Microcontroller revolution which happened in 1980s brought back the constant need for memory and performance efficiency in embedded devices [1]. Due to the nature of how most of the embedded systems are built considering cost, the memory is restrained when using microcontrollers for logic.

Memory is constrained to match optimized performance, timing, power, and cost. It is hard to specify memory and performance requirements in contrast to specifications in a large-scale project. This means that programmers might have to compromise on some of the requirements or try to find different approaches to fit the program to specifications required.

When starting a project and instantly trying to optimize on-the-go will be almost impossible and counterproductive. Finding major performance- and memory consuming bottlenecks before the program is working completely is not practical. Steve McConnell in his book "Code complete 2<sup>nd</sup> edition" states that programmers tend to ignore significant global optimizations when doing a lot of micro-optimizations which is easy to happen when addressing issues on a not finished project. [1]

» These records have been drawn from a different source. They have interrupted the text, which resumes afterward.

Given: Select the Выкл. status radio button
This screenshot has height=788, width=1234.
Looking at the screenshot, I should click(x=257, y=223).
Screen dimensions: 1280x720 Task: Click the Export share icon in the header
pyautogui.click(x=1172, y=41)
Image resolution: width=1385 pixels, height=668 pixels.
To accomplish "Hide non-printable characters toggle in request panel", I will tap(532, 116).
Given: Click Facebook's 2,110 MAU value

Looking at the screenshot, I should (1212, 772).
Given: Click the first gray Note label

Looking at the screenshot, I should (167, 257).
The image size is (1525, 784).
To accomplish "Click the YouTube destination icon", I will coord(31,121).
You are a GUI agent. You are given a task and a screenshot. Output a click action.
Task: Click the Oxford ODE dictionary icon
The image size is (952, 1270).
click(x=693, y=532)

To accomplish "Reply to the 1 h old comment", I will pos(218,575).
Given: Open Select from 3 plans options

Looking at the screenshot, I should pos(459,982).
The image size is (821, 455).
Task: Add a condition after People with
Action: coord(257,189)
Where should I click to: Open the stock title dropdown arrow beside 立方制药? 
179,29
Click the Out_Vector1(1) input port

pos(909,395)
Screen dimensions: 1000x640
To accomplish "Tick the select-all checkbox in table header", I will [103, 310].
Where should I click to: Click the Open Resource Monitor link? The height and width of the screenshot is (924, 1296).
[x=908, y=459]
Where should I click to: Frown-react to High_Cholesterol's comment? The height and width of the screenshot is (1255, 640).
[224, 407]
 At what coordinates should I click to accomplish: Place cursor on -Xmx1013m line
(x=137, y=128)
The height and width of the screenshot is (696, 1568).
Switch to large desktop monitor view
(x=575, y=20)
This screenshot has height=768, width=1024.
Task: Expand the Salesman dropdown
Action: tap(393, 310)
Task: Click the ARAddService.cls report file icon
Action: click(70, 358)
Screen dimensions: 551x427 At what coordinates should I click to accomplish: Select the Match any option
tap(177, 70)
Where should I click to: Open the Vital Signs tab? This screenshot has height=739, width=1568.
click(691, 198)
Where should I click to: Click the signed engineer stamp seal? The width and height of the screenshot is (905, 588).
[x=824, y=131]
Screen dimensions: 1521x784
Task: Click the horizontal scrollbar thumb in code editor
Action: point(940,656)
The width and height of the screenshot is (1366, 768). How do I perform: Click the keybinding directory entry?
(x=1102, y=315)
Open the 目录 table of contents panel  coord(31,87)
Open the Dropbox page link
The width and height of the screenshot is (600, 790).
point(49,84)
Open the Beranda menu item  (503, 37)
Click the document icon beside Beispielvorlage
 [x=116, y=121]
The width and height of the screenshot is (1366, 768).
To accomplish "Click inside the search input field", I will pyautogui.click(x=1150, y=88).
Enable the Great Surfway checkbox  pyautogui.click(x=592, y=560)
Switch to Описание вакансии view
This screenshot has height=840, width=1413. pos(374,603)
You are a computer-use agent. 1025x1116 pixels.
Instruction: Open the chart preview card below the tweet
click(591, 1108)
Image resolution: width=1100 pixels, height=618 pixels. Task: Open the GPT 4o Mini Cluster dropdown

Large-scale firmware projects become hard to maintain due to changing environment and different programmers with different perspectives working on it. This is a big issue when it comes to critical real-time system functionalities which requires that the system cannot fail at any time.

It is much safer to add code to the project than to start refactoring a whole section. This way the risk is minimised, and the system is more guaranteed to work after code changes and easier to scope the areas that need to be retested. This results into more code that adds more performance and memory consumption after time.

This thesis aims to provide techniques for a strategy which is effective to follow when addressing issues regarding memory limitations in large scale projects and manually addressing them. This means a solution to fine-tune the existing code to save memory usage for new features without constant refactoring and to provide an existing example of a strategy that has been done in the xStorage Compact firmware.

#### 1.1 Eaton

Eaton Corporation is a global power management company founded in the United States by Joseph O. Eaton in 1911. [2] Eaton has two main business sectors which are electrical sector and industrial sector. Electrical sector is divided to America and EMEA regions and produces critical power management solutions. Industrial sector consists of hydraulics, aerospace, and vehicle.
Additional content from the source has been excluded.